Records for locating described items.
....................
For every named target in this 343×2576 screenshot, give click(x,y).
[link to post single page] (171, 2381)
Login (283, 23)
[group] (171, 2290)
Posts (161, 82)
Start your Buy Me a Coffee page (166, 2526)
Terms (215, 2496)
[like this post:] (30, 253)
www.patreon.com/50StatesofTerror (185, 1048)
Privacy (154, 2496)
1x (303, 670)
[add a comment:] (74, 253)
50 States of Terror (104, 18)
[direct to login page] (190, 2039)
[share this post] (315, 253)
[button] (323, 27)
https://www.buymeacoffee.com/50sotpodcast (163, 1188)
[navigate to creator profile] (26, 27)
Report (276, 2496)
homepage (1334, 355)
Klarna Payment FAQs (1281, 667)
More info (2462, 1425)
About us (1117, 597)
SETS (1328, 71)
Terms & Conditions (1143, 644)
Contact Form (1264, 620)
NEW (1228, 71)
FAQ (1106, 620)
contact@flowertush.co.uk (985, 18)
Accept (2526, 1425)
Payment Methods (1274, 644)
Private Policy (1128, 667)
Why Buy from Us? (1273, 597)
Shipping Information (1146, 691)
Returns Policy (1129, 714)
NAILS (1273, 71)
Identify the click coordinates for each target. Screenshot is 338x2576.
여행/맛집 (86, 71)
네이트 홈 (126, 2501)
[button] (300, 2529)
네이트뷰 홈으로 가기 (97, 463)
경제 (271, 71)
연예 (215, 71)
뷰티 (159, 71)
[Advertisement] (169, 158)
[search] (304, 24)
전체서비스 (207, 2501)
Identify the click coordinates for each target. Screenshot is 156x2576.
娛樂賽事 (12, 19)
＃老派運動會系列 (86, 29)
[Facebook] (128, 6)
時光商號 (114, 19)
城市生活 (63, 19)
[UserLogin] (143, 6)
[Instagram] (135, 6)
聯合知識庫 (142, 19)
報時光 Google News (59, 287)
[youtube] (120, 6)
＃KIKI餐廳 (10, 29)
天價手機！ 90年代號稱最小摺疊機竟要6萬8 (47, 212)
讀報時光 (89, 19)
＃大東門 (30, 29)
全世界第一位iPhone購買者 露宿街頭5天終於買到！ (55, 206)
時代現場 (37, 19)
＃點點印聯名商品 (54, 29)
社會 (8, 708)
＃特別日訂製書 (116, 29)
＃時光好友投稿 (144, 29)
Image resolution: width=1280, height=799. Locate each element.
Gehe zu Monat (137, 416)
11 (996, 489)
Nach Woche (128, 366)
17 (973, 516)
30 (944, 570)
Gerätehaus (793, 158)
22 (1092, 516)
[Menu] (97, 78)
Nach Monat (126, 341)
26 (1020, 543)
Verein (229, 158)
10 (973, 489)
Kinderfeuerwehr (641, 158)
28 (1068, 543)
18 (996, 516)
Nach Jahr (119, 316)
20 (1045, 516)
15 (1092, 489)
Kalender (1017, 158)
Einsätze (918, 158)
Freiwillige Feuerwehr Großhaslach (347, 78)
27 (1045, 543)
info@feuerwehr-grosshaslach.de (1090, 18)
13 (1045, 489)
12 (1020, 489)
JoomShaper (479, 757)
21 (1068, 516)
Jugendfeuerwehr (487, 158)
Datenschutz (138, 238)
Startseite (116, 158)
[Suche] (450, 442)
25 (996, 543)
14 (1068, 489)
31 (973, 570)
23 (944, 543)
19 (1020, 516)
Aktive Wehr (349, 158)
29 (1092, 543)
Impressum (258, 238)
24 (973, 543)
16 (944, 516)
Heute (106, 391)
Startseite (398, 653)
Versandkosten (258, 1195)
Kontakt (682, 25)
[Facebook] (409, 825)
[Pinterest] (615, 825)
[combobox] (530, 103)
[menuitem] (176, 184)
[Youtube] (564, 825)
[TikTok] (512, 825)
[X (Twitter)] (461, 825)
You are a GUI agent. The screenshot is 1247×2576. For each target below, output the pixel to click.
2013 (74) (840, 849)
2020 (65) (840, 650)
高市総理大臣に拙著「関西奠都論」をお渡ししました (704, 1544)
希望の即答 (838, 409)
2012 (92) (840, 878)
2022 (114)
....................
The request. Rewrite every line of the records above as a Markdown table with the columns "Row" and "Record line," numbering each row in order and leaving out blank lines.

The response.
| Row | Record line |
|---|---|
| 1 | For every named target in this 343×2576 screenshot, give click(x,y). |
| 2 | [link to post single page] (171, 2381) |
| 3 | Login (283, 23) |
| 4 | [group] (171, 2290) |
| 5 | Posts (161, 82) |
| 6 | Start your Buy Me a Coffee page (166, 2526) |
| 7 | Terms (215, 2496) |
| 8 | [like this post:] (30, 253) |
| 9 | www.patreon.com/50StatesofTerror (185, 1048) |
| 10 | Privacy (154, 2496) |
| 11 | 1x (303, 670) |
| 12 | [add a comment:] (74, 253) |
| 13 | 50 States of Terror (104, 18) |
| 14 | [direct to login page] (190, 2039) |
| 15 | [share this post] (315, 253) |
| 16 | [button] (323, 27) |
| 17 | https://www.buymeacoffee.com/50sotpodcast (163, 1188) |
| 18 | [navigate to creator profile] (26, 27) |
| 19 | Report (276, 2496) |
| 20 | homepage (1334, 355) |
| 21 | Klarna Payment FAQs (1281, 667) |
| 22 | More info (2462, 1425) |
| 23 | About us (1117, 597) |
| 24 | SETS (1328, 71) |
| 25 | Terms & Conditions (1143, 644) |
| 26 | Contact Form (1264, 620) |
| 27 | NEW (1228, 71) |
| 28 | FAQ (1106, 620) |
| 29 | contact@flowertush.co.uk (985, 18) |
| 30 | Accept (2526, 1425) |
| 31 | Payment Methods (1274, 644) |
| 32 | Private Policy (1128, 667) |
| 33 | Why Buy from Us? (1273, 597) |
| 34 | Shipping Information (1146, 691) |
| 35 | Returns Policy (1129, 714) |
| 36 | NAILS (1273, 71) |
| 37 | Identify the click coordinates for each target. Screenshot is 338x2576. |
| 38 | 여행/맛집 (86, 71) |
| 39 | 네이트 홈 (126, 2501) |
| 40 | [button] (300, 2529) |
| 41 | 네이트뷰 홈으로 가기 (97, 463) |
| 42 | 경제 (271, 71) |
| 43 | 연예 (215, 71) |
| 44 | 뷰티 (159, 71) |
| 45 | [Advertisement] (169, 158) |
| 46 | [search] (304, 24) |
| 47 | 전체서비스 (207, 2501) |
| 48 | Identify the click coordinates for each target. Screenshot is 156x2576. |
| 49 | 娛樂賽事 (12, 19) |
| 50 | ＃老派運動會系列 (86, 29) |
| 51 | [Facebook] (128, 6) |
| 52 | 時光商號 (114, 19) |
| 53 | 城市生活 (63, 19) |
| 54 | [UserLogin] (143, 6) |
| 55 | [Instagram] (135, 6) |
| 56 | 聯合知識庫 (142, 19) |
| 57 | 報時光 Google News (59, 287) |
| 58 | [youtube] (120, 6) |
| 59 | ＃KIKI餐廳 (10, 29) |
| 60 | 天價手機！ 90年代號稱最小摺疊機竟要6萬8 (47, 212) |
| 61 | 讀報時光 (89, 19) |
| 62 | ＃大東門 (30, 29) |
| 63 | 全世界第一位iPhone購買者 露宿街頭5天終於買到！ (55, 206) |
| 64 | 時代現場 (37, 19) |
| 65 | ＃點點印聯名商品 (54, 29) |
| 66 | 社會 (8, 708) |
| 67 | ＃特別日訂製書 (116, 29) |
| 68 | ＃時光好友投稿 (144, 29) |
| 69 | Image resolution: width=1280, height=799. Locate each element. |
| 70 | Gehe zu Monat (137, 416) |
| 71 | 11 (996, 489) |
| 72 | Nach Woche (128, 366) |
| 73 | 17 (973, 516) |
| 74 | 30 (944, 570) |
| 75 | Gerätehaus (793, 158) |
| 76 | 22 (1092, 516) |
| 77 | [Menu] (97, 78) |
| 78 | Nach Monat (126, 341) |
| 79 | 26 (1020, 543) |
| 80 | Verein (229, 158) |
| 81 | 10 (973, 489) |
| 82 | Kinderfeuerwehr (641, 158) |
| 83 | 28 (1068, 543) |
| 84 | 18 (996, 516) |
| 85 | Nach Jahr (119, 316) |
| 86 | 20 (1045, 516) |
| 87 | 15 (1092, 489) |
| 88 | Kalender (1017, 158) |
| 89 | Einsätze (918, 158) |
| 90 | Freiwillige Feuerwehr Großhaslach (347, 78) |
| 91 | 27 (1045, 543) |
| 92 | info@feuerwehr-grosshaslach.de (1090, 18) |
| 93 | 13 (1045, 489) |
| 94 | 12 (1020, 489) |
| 95 | JoomShaper (479, 757) |
| 96 | 21 (1068, 516) |
| 97 | Jugendfeuerwehr (487, 158) |
| 98 | Datenschutz (138, 238) |
| 99 | Startseite (116, 158) |
| 100 | [Suche] (450, 442) |
| 101 | 25 (996, 543) |
| 102 | 14 (1068, 489) |
| 103 | 31 (973, 570) |
| 104 | 23 (944, 543) |
| 105 | 19 (1020, 516) |
| 106 | Aktive Wehr (349, 158) |
| 107 | 29 (1092, 543) |
| 108 | Impressum (258, 238) |
| 109 | 24 (973, 543) |
| 110 | 16 (944, 516) |
| 111 | Heute (106, 391) |
| 112 | Startseite (398, 653) |
| 113 | Versandkosten (258, 1195) |
| 114 | Kontakt (682, 25) |
| 115 | [Facebook] (409, 825) |
| 116 | [Pinterest] (615, 825) |
| 117 | [combobox] (530, 103) |
| 118 | [menuitem] (176, 184) |
| 119 | [Youtube] (564, 825) |
| 120 | [TikTok] (512, 825) |
| 121 | [X (Twitter)] (461, 825) |
| 122 | You are a GUI agent. The screenshot is 1247×2576. For each target below, output the pixel to click. |
| 123 | 2013 (74) (840, 849) |
| 124 | 2020 (65) (840, 650) |
| 125 | 高市総理大臣に拙著「関西奠都論」をお渡ししました (704, 1544) |
| 126 | 希望の即答 (838, 409) |
| 127 | 2012 (92) (840, 878) |
| 128 | 2022 (114) |